The former have a product (website, app, web service) and money. The latter have traffic (users) and channels to attract it. We help both to find each other.
- Random Sampler
- Greedy Sampler
- ε-Greedy Sampler
- UCB / Thompson sampling
- A/B-testing
Smart-Link is a machine learning service that allows you to select a wide group of offers and automatically identify those that will convert best (and/or bring the most money) for the given traffic. Accordingly, an arbitrageur directs his traffic not to 1 specific offer, but to several of them at once.
Let's start with the simplest model: we'll show random banners for any click that comes in. Our model consists of two stages: candidate selection (those offers that the user can physically go to and subscribe to, depending on their geography, device, source, etc.) and offer selection (what we will implement).
The candidate model is already implemented.
Our ML service receives a click (click ID) and a set of candidate offerers (offer IDs) at once. We want to take a random one of them. This is more than enough for testing integration with the backend.
import numpy as np
import uvicorn
from fastapi import FastAPI
app = FastAPI()
@app.get("/sample/")
def sample(offer_ids: str) -> dict:
"""Sample random offer"""
# Parse offer IDs
offers_ids = [int(offer) for offer in offer_ids.split(",")]
# Sample random offer ID
offer_id = int(np.random.choice(offers_ids))
# Prepare response
response = {
"offer_id": offer_id,
}
return response
def main() -> None:
"""Run application"""
uvicorn.run("app:app", host="localhost")
if __name__ == "__main__":
main()
For the first 100 clicks sent to the service, a random one was selected (for initialization) For the subsequent ones, the one (among candidate banners) that maximizes RPC was selected. The selection should be made among the candidate banners passed in the offer_ids argument If no suitable offerer is found, we return the very first one. For example, the following offer_ids came in: [45, 67]. But the statistics for both of them is zero. Then we choose 45
In reinforcement learning, there is a concept called Exploration-Exploitation Trade-off.
In the previous two steps, you took turns implementing the two extremes:
Exploration: exploring offers (random sampling) Exploitation: selecting the best offerer (greedy sampling) In the Exploration stage, you narrow down the uncertainty by trying out different options, adding to your knowledge of the offerers. In the Exploitation stage, you choose the best one based on your current knowledge (accumulated statistics). In what proportion should you follow this and that strategy? How to combine them?
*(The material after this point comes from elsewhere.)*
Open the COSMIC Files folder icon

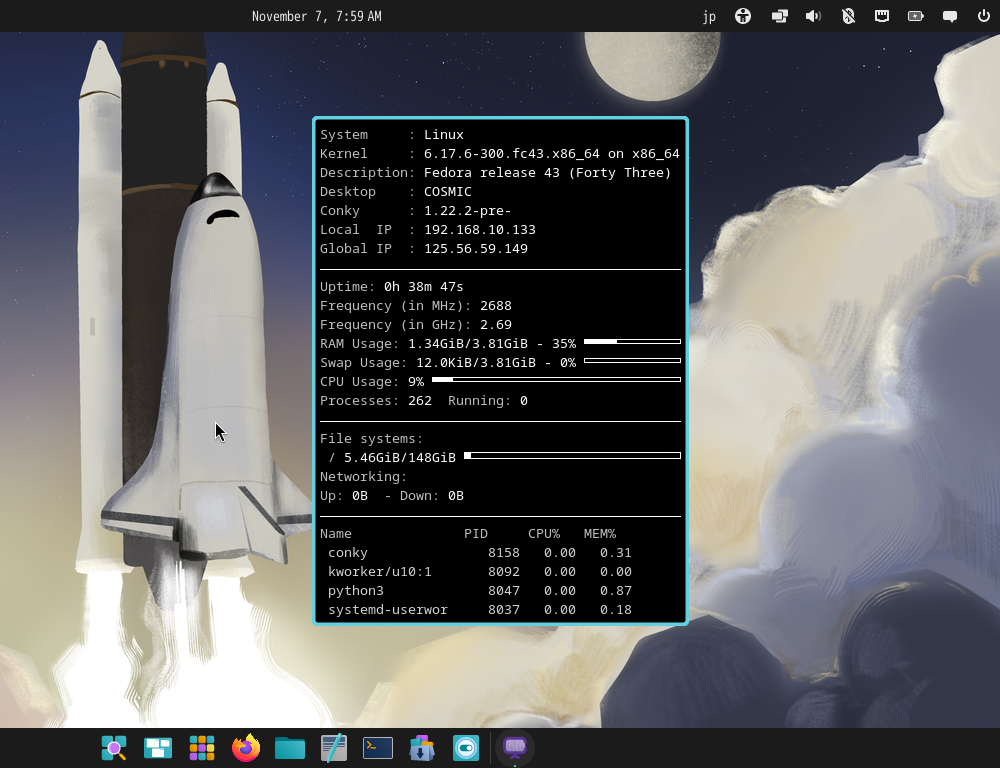click(290, 748)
Implement the simplest multi-armed bandit algorithm, called epsilon-greedy, which combines the best of both worlds. With probability 1-ε it will maximize Exploitation by choosing an offerer that maximizes revenue, and with probability ε it will choose a random one from among the offers.
Finally, the final step. What if we implement something even smarter than switching between the two extremes?
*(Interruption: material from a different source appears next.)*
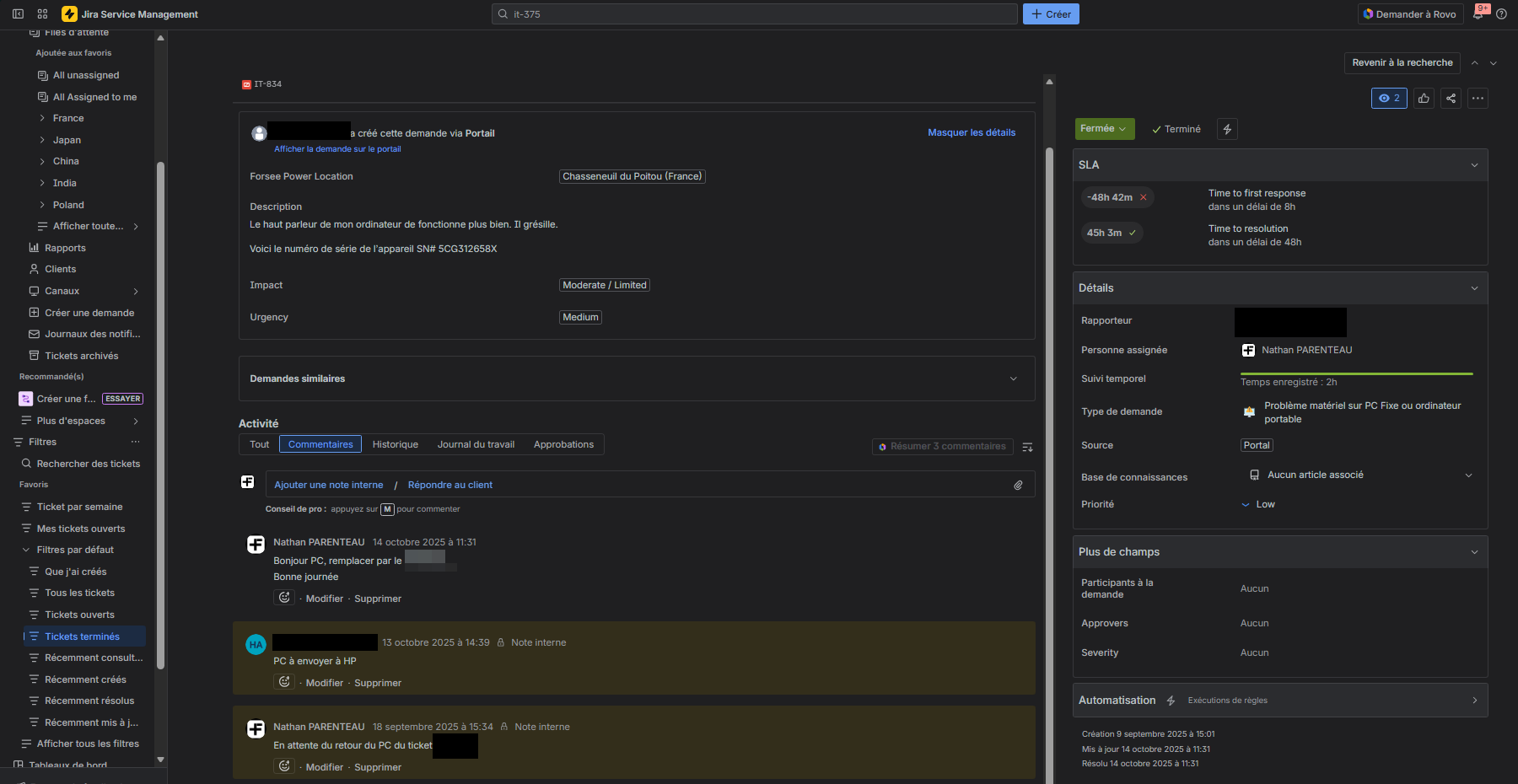The image size is (1518, 784).
Task: Add emoji reaction on Nathan's first comment
Action: click(284, 598)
One way to evaluate how an RL algorithm will behave is to build a simulation. At each step, we know which "handle" yields the maximum revenue (in our case, which offer). However, our service doesn't, and the most interesting thing is the sequence in which it pulls these knobs and studies their behavior.
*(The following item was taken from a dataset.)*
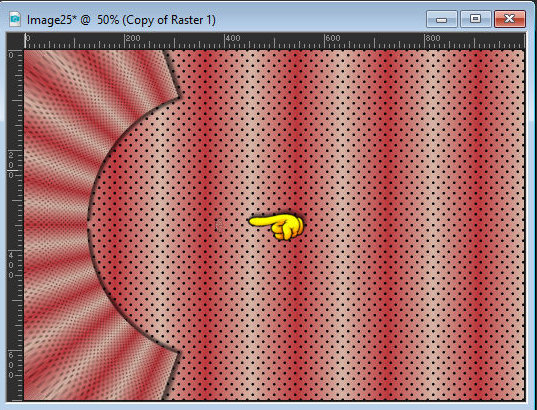
Task: Click the 600 mark on horizontal ruler
Action: click(x=333, y=38)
Knowing which "handle" is the best and how much (reward) it is likely (CR) to bring in, we can calculate the maximum possible amount of money we could make, knowing the state of the environment ahead of time. However, our algorithm is not an oracle, so it performs suboptimal actions and earns not the maximum amount of money.
The difference between the maximum possible payoff and the actual payoff is called regret.
The Epsilon-hungry algorithm is known for the fact that even in situations where the current "handles" are fully explored and give a predictable win, it still continues to explore a given % of clicks.
Good solution is UCB algorithm or Thompson sampling.
UCB-algorithm estimates not the average win, but the one with the maximum upper confidence bound. The confidence interval is wider the larger the uncertainty is (the less we try some handle).
Then we can try more variants and through A/B-tests choose a suitable variant.